» **Objetivo**
Reproduza o texto sobre a revista Gandaia inteiro, palavra por palavra, sem mudar nada.

» **Texto**
......

No final da década de 70 fui um dos editores
da Gandaia, uma das muitas revistas de poesia alternativa da geração mimeógrafo.
No final de 1978, divulgamos um texto, que reproduzo abaixo. Ele se autoexplica,
traça um perfil daqueles dias negros e ganha uma sombria atualidade hoje.
RABISCO RECOMENDA: RABISQUE
A
COMLURB começou a apagar as pichações que, de um ano pra cá, voltaram aos muros
da cidade do Rio. A empresa e as autoridades querem que pais e professores conscientizem
a juventude da necessidade de zelar pelo patrimônio público, mantendo a cidade
“limpa”.
Nós
da revista Gandaia protestamos contra estes fatos, pois achamos que eles são um
ataque à liberdade de manifestação e expressão.

......

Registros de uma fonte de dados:

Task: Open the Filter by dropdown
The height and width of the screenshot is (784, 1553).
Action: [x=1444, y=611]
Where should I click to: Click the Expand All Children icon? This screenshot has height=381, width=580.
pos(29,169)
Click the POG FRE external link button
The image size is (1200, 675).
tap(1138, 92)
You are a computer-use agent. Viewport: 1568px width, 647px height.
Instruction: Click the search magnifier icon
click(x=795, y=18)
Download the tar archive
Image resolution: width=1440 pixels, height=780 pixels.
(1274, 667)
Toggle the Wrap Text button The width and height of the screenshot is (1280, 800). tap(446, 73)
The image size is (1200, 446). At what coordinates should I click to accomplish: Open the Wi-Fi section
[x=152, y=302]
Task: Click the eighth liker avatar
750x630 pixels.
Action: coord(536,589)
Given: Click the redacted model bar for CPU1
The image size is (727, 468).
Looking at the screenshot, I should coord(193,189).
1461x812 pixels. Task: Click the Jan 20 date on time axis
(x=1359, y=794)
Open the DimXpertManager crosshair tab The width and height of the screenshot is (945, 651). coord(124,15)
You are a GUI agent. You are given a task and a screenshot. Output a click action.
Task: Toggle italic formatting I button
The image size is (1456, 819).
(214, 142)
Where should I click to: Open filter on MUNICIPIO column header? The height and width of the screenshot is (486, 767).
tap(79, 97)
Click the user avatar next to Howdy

......

» **Resposta**
No final da década de 70 fui um dos editores
da Gandaia, uma das muitas revistas de poesia alternativa da geração mimeógrafo.
No final de 1978, divulgamos um texto, que reproduzo abaixo. Ele se autoexplica,
traça um perfil daqueles dias negros e ganha uma sombria atualidade hoje.
RABISCO RECOMENDA: RABISQUE
A
COMLURB começou a apagar as pichações que, de um ano pra cá, voltaram aos muros
da cidade do Rio. A empresa e as autoridades querem que pais e professores conscientizem
a juventude da necessidade de zelar pelo patrimônio público, mantendo a cidade
“limpa”.
Nós
da revista Gandaia protestamos contra estes fatos, pois achamos que eles são um
ataque à liberdade de manifestação e expressão.